Bad scope is rarely the result of bad intentions. It’s the result of unstated assumptions that the team has, the owner has, and that conflict — but nobody surfaced the conflict before signature. By the time the work begins, the conflict is locked in, and everyone wonders why the project feels wrong.
The Shape phase exists to surface those assumptions while there’s still cheap room to change the plan. Five questions do most of the work.
1. What does success look like — in one sentence we can both repeat from memory?
If the sponsor and MHA can’t both say the success criterion the same way without reading from a document, the criterion isn’t shared, it’s assumed shared. The sentence test is brutal and fast.
What we listen for:
- A measurable outcome, not an activity. “Renovate and sell within nine months” beats “deliver the renovation.”
- A unit. Dollars, days, occupancy rate, users, uptime. Numbers that have units force specificity.
- An owner. “We’ve succeeded when the owner signs off the final inspection” puts a name on the gate.
If the sentence has none of these, we work the room until it does. The work of writing the sentence often is the engagement’s first useful output.
2. What’s explicitly not in scope?
Most kickoff documents list what’s in. Almost none list what’s out. The unlisted middle is where scope creep lives.

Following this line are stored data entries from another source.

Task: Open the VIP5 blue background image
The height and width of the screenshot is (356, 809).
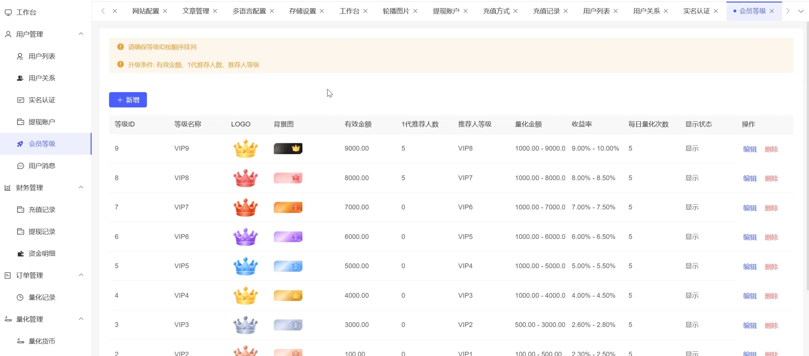Action: pos(288,266)
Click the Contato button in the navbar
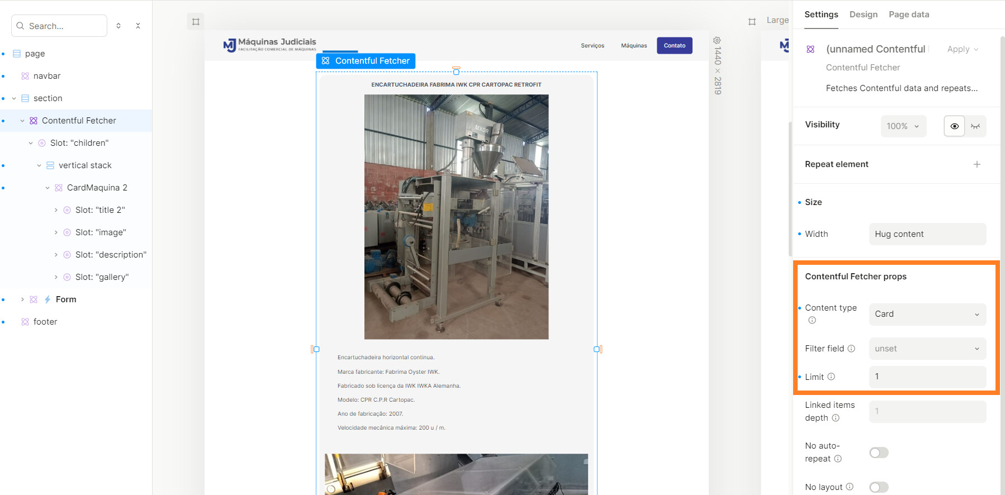 (674, 46)
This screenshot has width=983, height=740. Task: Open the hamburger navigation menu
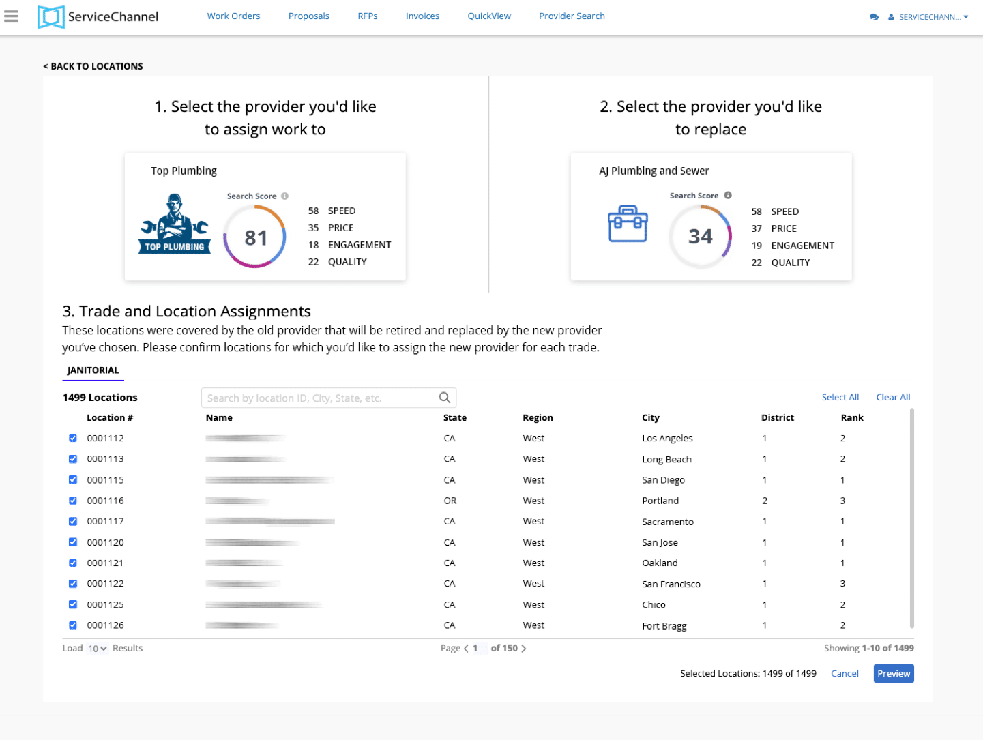[x=11, y=17]
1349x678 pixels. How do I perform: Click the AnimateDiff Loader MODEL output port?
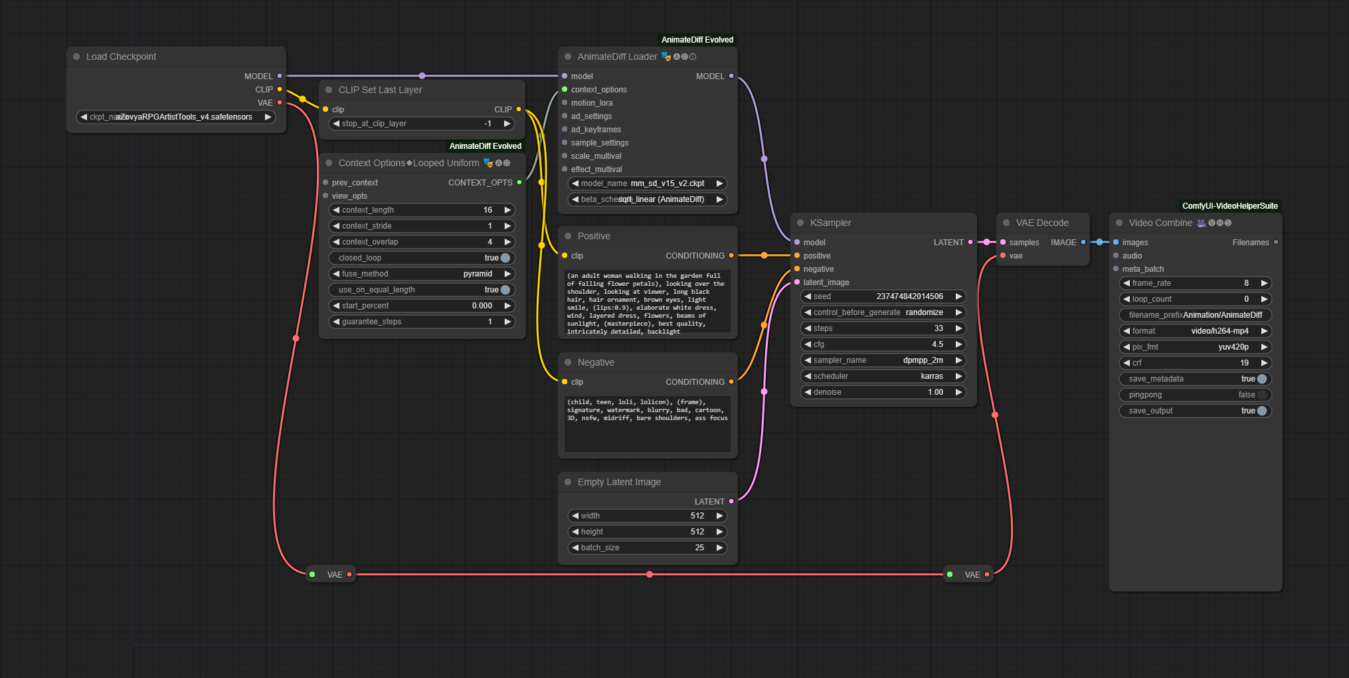click(731, 76)
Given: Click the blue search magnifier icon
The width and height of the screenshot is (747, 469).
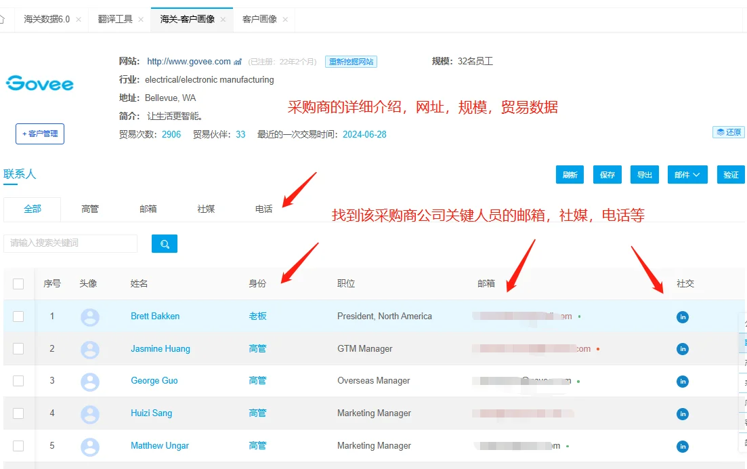Looking at the screenshot, I should pos(164,243).
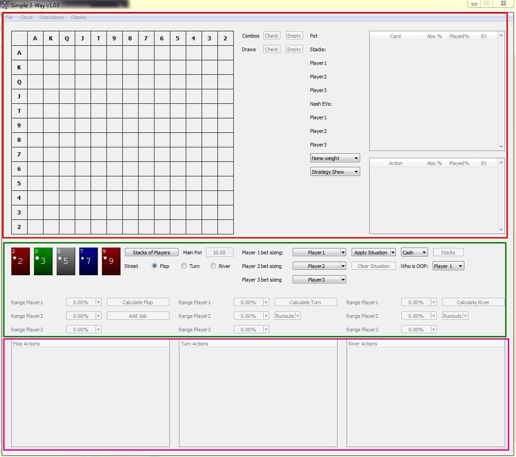
Task: Open the None weight dropdown
Action: [335, 158]
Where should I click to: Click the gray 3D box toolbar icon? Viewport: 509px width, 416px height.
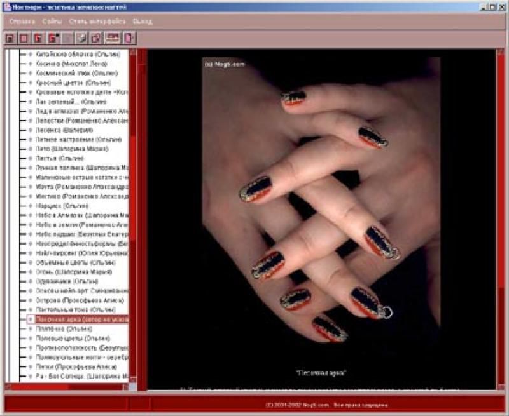click(81, 38)
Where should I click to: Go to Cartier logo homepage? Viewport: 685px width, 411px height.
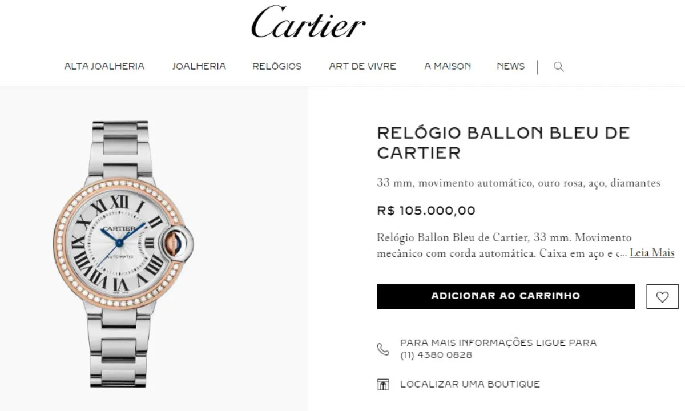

We ask: name three things a reasonable person might assume are part of this engagement but that we’re not doing. Examples from recent engagements:
- “We are renovating the property and listing it. We are not managing the tenant relationship if the buyer chooses to rent it out.”
- “We are building the e-commerce site. We are not writing the product copy or sourcing the photography.”
- “We are running the migration. We are not training the receiving team beyond a handover session.”
The named exclusions become a section of the kickoff document. When scope creep starts (“oh, we also need…”), we point at the list. Either the work gets added with a change order, or it doesn’t get done.
3. Who has the authority to say yes?
Engagement decisions slow down or stall when authority is unclear. Three questions in one:
- Who can approve a scope change up to $X?
- Who can approve one above $X?
- If those two people disagree, who breaks the tie?
The answers go in writing into the kickoff document. If the answer to any of them is “we’ll figure it out,” scope is not yet shaped — it just looks like it is.
4. What’s the worst outcome we’d both still be glad about?
This is the question that surfaces hidden risk tolerance. Most projects have a public target outcome and a private acceptable outcome, and they’re rarely the same. Naming the floor is where you learn what risk the owner is actually willing to take.
Recent answer from a real estate engagement: “If we sell at break-even instead of a 30% margin, I’d still be glad we did the project because I learn the market.” That answer changed the plan. We sequenced the build cheaper, accepted a longer time on market, and de-risked the financing. If we’d planned for the target outcome only, we’d have over-leveraged the build.
The worst-still-glad outcome is the real success criterion. The target is a stretch goal.
5. What would have to be true in six months for us both to feel we made the right decision today?
This is the bet. It surfaces the theory of the case — the model of the world that justifies doing the project at all.
If the answer is “interest rates have to stay below X,” we now know to instrument that. If it’s “we have to find a buyer willing to pay above appraisal,” we now know what marketing strategy actually matters. If it’s “the existing team has to absorb the new tool without dropping their current workload,” we now know what change management to invest in.
The answer becomes part of the engagement’s monthly status check: is the bet still on? If the answer is no, we don’t keep grinding through the plan — we re-engage the brief. That’s the bet’s purpose.
Why these five and not others
There are many more good questions to ask in a Shape phase. The reason we restrict to these five is time and stamina. A Shape phase has limited attention from the owner. We can usually get clean answers to five well-chosen questions; trying to get clean answers to fifteen produces vague answers to all of them.
The discipline is to not move past one until the answer is clean. A vague answer to “what’s success” is worse than a confident answer to ten other questions. Better five well-shaped scopes than fifty well-decorated ones.